We know that mapN expresses a computation that depends on two independent IO values, but always runs them from left to right.

(a, b).mapN((_, _) => "Done").unsafeRunSync()
// A
// B

The reason for this is type class coherence, which is a fancy of way of saying "if you can implement a type class in different ways, all those different ways should give the same result." To understand this we need to know what a type class is, the two type classes in use here (monad and applicative), and their relationship (monad can implement applicative.) This is out of scope for us here. If you want to know more, Functional Programming Strategies has the details.

To get parallelism we can use parMapN. Try the following, and you should see b occasionally runs before a.

(a, b).parMapN((_, _) => "Done").unsafeRunSync()

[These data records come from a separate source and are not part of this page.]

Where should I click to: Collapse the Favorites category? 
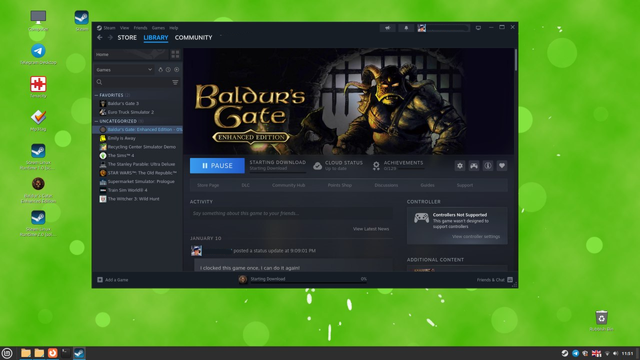(x=96, y=95)
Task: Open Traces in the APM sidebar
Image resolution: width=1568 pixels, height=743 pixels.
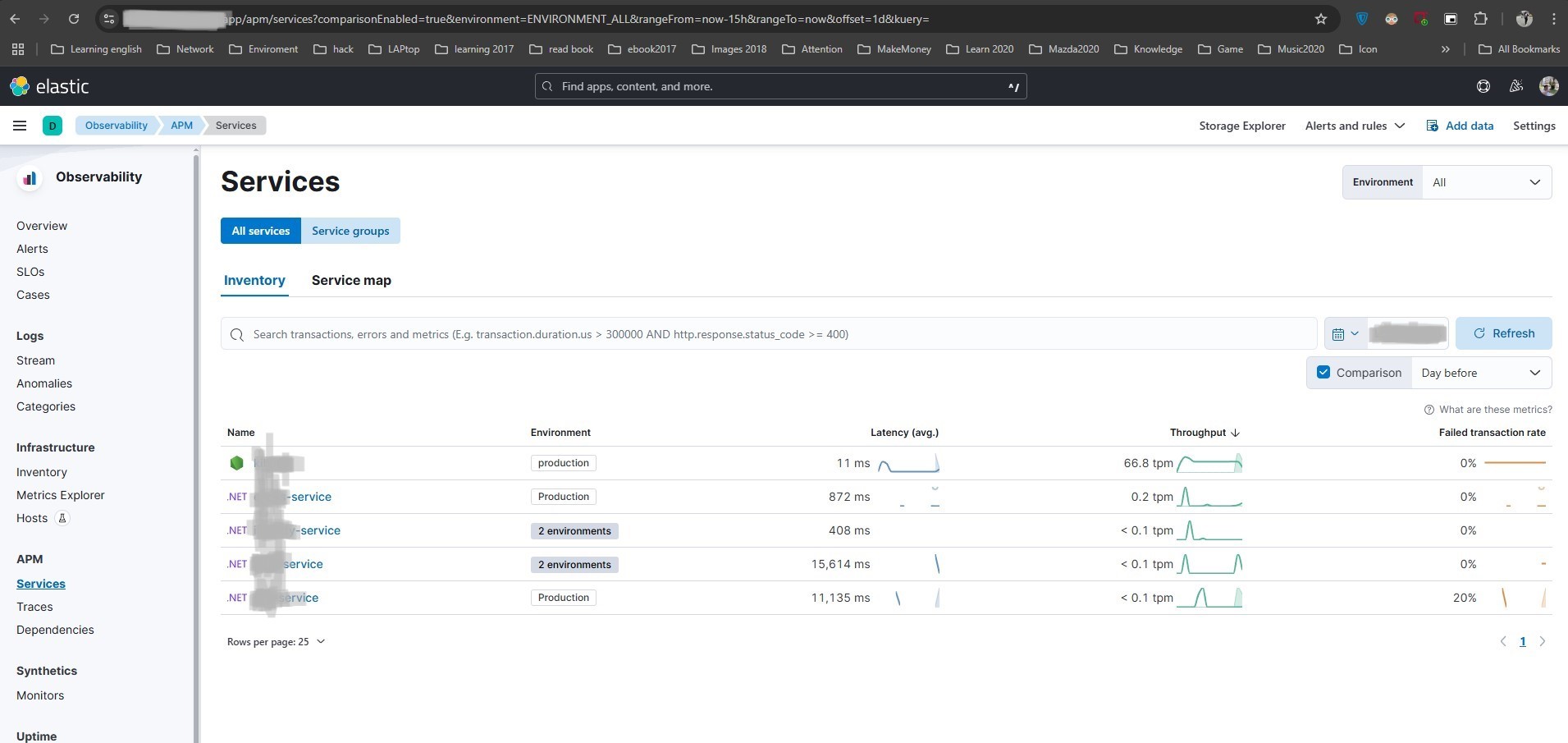Action: pos(34,607)
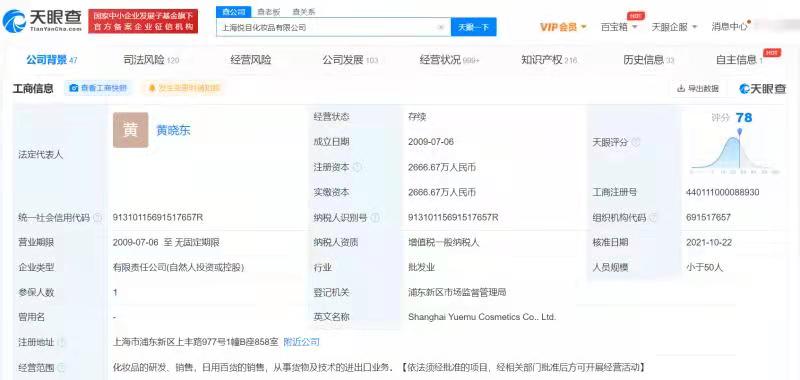Click the 导出数据 export button
The image size is (800, 380).
[698, 89]
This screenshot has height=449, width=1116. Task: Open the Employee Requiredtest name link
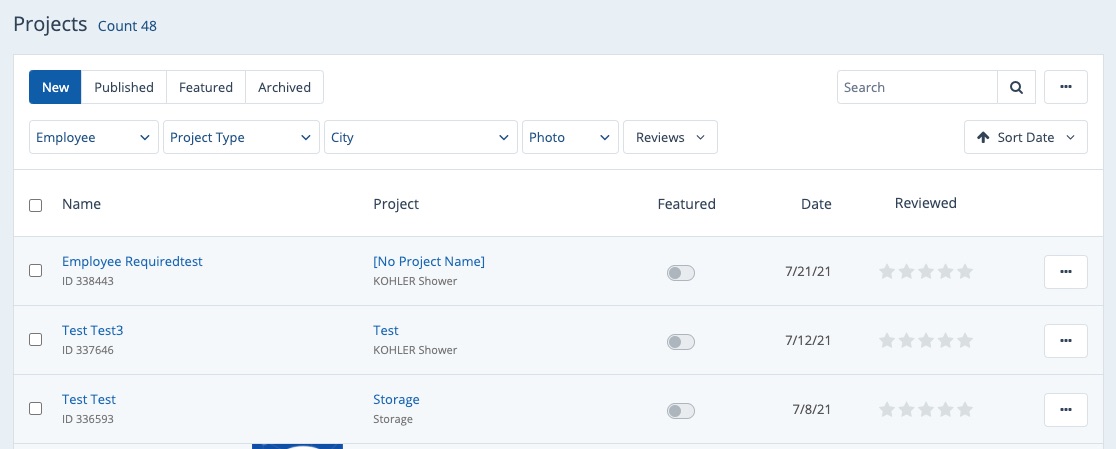[132, 261]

Exercise: Parallelism or Concurrency?

Does parMapN display parallelism, concurrency, neither, or both?

It's both. It depends on the effects you run with parMapN, so it's not really a property of parMapN but of both parMapN and the effects that are being run.

If the effects being run only compute values, so we have no way of observing they are doing stuff, then we have just parallelism. However, if we can observe them being run, as we can when we use IO.println, then we have concurrency.

How does parMap work? It's either dark magic or an instance of the Parallel type class. Despite it's name, Parallel is not about running code in parallel. It's just about having a different implementation of mapN and friends with different semantics. For IO these different semantics are, coincidently, about parallelism, but you can call parMapN on Either and get something else.

Exercise: Parallel Either

What does parMapN do on Either? Create some code examples illustrating the difference between the usual mapN. I suggest you use List[String] as the error type in the Either, and try calling mapN and parMapN when you have failed Eithers (i.e. two Lefts.)

Note: you will need to import cats.syntax.all.* to make mapN etc. available.

parMapN accumulates errors. Here's an example. Start by defining two failed Eithers.

import cats.syntax.all.*

val failed1: Either[List[String], Int] = Left(List("Oh no! I failed!"))
val failed2: Either[List[String], Int] = Left(List("Oh no! I also failed!"))

Now let's see what happens when we use mapN.

(failed1, failed2).mapN((a, b) => a + b)
// res2: Either[List[String], Int] = Left(value = List("Oh no! I failed!"))

We get only the first failure.

Now we use parMapN.

(failed1, failed2).parMapN((a, b) => a + b)
// res3: Either[List[String], Int] = Left(
//   value = List("Oh no! I failed!", "Oh no! I also failed!")
// )

We get both failures.

Exercise: Parallel Helpers

There are a bunch of par methods. Here are the most useful ones, with simplified type signatures.

  • (F[A], ..., F[Z]).parTupled: F[(A, ..., Z)]
  • (F[A], ..., F[Z]).parMapN((A, ..., Z) => AA): AA
  • G[F[A]].parSequence: F[G[A]]
  • G[A].parTraverse(A => F[B]): F[G[B]]

Complete the challenge in code/src/main/scala/parallelism/01-parallelism.scala to increase your familiarity with parMapN and friends.

  1. This is simply IO(Blackhold.consumeCPU(999999999L))

  2. consume.timed will run the blackhole and return the time it took. You probably want to out the time.

  3. This is mapN versus parMapN.

  4. This is sequence versus parSequence.

  5. You can use traverse and parTraverse to achieve this.

Exercise: Job Manager

Complete code/src/main/scala/parallelism/02-job-manager.scala to use the tools in a somewhat realistic context.